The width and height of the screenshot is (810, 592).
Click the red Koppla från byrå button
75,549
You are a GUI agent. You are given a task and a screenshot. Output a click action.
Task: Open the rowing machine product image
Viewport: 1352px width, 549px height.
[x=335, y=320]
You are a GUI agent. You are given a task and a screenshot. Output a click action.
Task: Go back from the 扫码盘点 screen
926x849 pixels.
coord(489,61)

◇ ◇ ◇ ◇ ◇

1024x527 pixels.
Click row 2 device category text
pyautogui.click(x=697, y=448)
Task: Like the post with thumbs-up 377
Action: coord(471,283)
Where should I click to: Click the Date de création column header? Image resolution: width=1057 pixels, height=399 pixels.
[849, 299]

◇ ◇ ◇ ◇ ◇

### GIVEN PROBLEM
Convert the lines starting at the one containing "The width and" and ending at the one containing "coord(489,61)" into a Markdown table with the columns Row and Line. Number each line, and omit blank lines.

### THE REPLY
| Row | Line |
|---|---|
| 1 | The width and height of the screenshot is (810, 592). |
| 2 | Click the red Koppla från byrå button |
| 3 | 75,549 |
| 4 | You are a GUI agent. You are given a task and a screenshot. Output a click action. |
| 5 | Task: Open the rowing machine product image |
| 6 | Viewport: 1352px width, 549px height. |
| 7 | [x=335, y=320] |
| 8 | You are a GUI agent. You are given a task and a screenshot. Output a click action. |
| 9 | Task: Go back from the 扫码盘点 screen |
| 10 | 926x849 pixels. |
| 11 | coord(489,61) |